Records for locating displayed items
┄┄┄┄┄┄┄┄┄┄

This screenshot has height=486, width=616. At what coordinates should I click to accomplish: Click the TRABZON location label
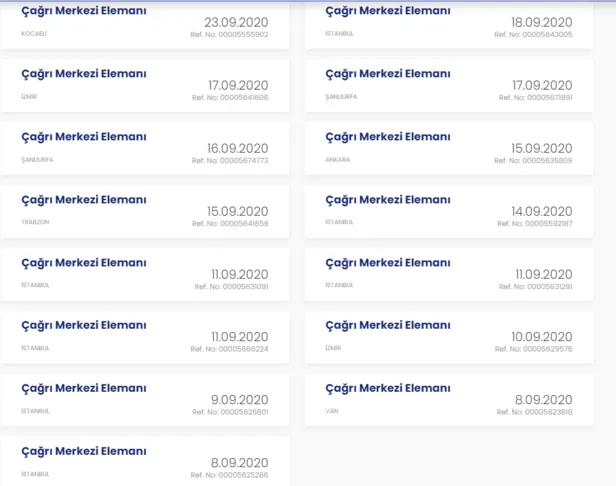click(x=36, y=222)

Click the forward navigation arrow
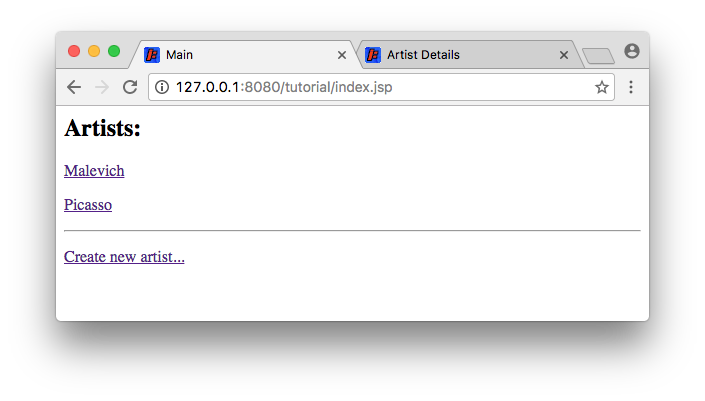101,87
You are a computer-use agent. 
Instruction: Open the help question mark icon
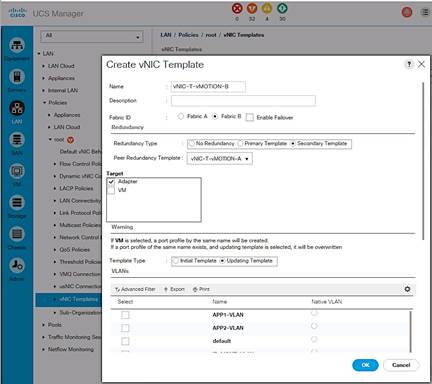pos(409,64)
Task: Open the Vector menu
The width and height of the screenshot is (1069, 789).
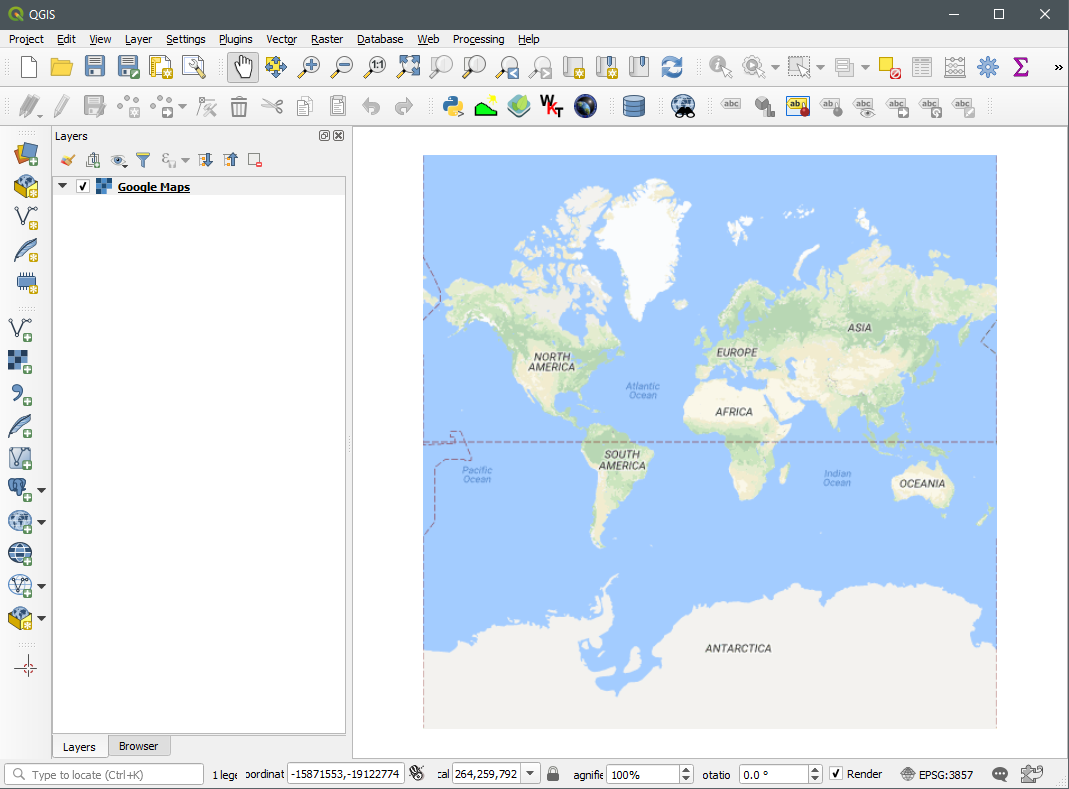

┄┄┄┄┄┄┄┄┄┄

Return every line of the material above verbatim, leaving out the pictures.

**Answer**
This screenshot has height=486, width=616. At what coordinates should I click to accomplish: Click the TRABZON location label
click(x=36, y=222)

Click the forward navigation arrow
101,87
You are a computer-use agent. 
Instruction: Open the help question mark icon
pos(409,64)
Task: Open the Vector menu
The width and height of the screenshot is (1069, 789).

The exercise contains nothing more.